Travail à faire –
- A) Réécrivez le passage du texte fourni compris entre « Fernand, un arc-en-ciel » et « terminera au Perce-neige. », bornes incluses, en changeant « chien » en « chat ».
- B) D'après le texte fourni, comment s'appelle la maison où Fernand Malicier a passé toute sa vie d'adulte ?

Texte fourni –
────────

Fernand, un arc-en-ciel sous la lune de Martial Victorain chez L'Astre Bleu éditions
Fernand Malicier vient de perdre son chien. Il se retrouve seul à La Salamandre, la maison dans laquelle il a passé toute sa vie d'adulte. Sa femme est morte depuis longtemps, son fils ne vient plus le voir qu'une fois par an, débordé par son travail. Ses journées sont rythmées par les enterrements des alentours, qu'il suit consciencieusement. La solitude lui pèse de plus en plus. Il a peur de perdre la tête seul avec ses "âmes fêlées". Sa décision est prise : il ne lui reste plus qu'à refermer la porte sur ses souvenirs encombrants. Sa vie, il la terminera au Perce-neige.
Le Perce neige est une maison de retraite classique. A son arrivée il est très surpris par toutes les questions qu'on lui pose sur sa santé. Fernand va bien, il est vieux mais encore vert, ne souffre d'aucun maux et a toutes ses dents. Il regrette déjà sa bonne vieille Salamandre. Il va devoir s'habituer aux règles de l'établissement. Mais Fernand n'est pas du genre à se soumettre. Il a ses propres besoins, son propre rythme et il est bien décidé à ne pas se laisser enfermer sans combattre dans cette antichambre de la mort où la vie est ponctuée par les traitements et les repas, le reste du temps consistant à l'attente. Il va petit à petit apporter la vie, ouvrir les portes de ce véritable tombeau.

────────

Données à analyser –
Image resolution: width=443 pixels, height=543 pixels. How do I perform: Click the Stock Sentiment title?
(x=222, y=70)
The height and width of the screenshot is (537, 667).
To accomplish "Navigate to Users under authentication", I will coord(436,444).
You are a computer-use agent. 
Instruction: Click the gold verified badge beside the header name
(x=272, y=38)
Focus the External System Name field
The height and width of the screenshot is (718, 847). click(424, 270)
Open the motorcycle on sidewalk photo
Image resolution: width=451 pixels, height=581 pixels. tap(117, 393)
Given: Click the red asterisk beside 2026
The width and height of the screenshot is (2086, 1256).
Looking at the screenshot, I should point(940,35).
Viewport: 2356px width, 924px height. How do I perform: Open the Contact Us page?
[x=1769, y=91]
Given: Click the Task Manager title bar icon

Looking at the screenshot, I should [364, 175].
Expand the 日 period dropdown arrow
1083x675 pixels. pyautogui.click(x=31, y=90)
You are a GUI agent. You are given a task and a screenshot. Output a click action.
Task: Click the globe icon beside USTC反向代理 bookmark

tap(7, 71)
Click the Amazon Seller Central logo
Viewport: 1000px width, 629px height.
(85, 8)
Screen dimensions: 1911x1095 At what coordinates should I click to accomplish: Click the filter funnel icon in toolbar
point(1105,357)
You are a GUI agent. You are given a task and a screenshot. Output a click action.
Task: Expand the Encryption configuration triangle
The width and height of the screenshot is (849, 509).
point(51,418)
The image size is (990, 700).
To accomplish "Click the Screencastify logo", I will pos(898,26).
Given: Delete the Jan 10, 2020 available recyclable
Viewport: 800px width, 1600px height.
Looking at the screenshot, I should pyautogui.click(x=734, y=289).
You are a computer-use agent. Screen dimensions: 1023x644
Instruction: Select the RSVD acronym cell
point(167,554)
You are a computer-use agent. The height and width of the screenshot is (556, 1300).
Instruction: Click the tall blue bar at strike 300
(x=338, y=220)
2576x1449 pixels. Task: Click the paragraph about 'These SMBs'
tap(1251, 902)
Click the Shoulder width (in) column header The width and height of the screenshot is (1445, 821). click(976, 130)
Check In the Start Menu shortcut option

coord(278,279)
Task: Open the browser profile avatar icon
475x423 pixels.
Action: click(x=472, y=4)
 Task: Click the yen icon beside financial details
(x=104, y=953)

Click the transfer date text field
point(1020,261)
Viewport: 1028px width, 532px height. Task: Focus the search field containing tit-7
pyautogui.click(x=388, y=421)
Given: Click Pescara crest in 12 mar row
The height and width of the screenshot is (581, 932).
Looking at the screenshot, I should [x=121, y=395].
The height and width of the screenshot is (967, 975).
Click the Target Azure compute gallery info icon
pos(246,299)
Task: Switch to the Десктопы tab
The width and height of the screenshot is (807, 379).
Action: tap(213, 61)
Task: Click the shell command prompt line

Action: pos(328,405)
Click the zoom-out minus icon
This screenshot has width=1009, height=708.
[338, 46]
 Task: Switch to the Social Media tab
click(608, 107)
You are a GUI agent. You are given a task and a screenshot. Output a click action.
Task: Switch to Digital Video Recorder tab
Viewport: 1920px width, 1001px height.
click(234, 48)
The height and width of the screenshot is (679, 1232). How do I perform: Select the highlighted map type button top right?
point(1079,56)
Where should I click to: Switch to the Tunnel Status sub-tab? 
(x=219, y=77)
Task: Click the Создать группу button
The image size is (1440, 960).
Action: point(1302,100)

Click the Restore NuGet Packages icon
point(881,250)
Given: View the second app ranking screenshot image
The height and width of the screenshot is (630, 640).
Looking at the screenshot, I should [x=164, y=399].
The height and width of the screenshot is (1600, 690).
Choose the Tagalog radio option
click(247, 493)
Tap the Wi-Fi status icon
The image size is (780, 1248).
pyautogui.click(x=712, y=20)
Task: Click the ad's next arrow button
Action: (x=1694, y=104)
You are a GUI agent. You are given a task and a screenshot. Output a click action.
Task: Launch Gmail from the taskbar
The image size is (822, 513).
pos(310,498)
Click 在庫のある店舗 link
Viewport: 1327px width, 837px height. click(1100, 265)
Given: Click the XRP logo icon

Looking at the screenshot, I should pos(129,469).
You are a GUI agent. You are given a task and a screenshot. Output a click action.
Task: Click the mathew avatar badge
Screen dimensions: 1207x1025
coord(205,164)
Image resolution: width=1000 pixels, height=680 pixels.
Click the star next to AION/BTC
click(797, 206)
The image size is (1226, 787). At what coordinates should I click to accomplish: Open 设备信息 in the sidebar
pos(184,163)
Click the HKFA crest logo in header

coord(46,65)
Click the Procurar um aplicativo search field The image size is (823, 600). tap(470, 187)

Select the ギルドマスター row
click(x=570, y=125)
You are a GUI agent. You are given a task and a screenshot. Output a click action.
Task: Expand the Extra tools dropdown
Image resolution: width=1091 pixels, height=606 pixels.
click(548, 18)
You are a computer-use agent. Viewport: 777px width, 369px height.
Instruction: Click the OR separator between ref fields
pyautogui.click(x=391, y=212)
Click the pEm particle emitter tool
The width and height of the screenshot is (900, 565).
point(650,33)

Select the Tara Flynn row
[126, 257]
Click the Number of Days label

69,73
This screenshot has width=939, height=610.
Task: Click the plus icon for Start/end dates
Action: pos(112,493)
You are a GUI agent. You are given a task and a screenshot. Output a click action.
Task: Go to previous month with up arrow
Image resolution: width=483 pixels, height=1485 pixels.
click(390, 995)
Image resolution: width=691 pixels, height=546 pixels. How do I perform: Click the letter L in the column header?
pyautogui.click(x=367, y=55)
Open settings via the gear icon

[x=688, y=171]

────────

Corrigé des exercices –
- A)
Fernand, un arc-en-ciel sous la lune de Martial Victorain chez L'Astre Bleu éditions
Fernand Malicier vient de perdre son chat. Il se retrouve seul à La Salamandre, la maison dans laquelle il a passé toute sa vie d'adulte. Sa femme est morte depuis longtemps, son fils ne vient plus le voir qu'une fois par an, débordé par son travail. Ses journées sont rythmées par les enterrements des alentours, qu'il suit consciencieusement. La solitude lui pèse de plus en plus. Il a peur de perdre la tête seul avec ses "âmes fêlées". Sa décision est prise : il ne lui reste plus qu'à refermer la porte sur ses souvenirs encombrants. Sa vie, il la terminera au Perce-neige.

- B) Elle s'appelle La Salamandre.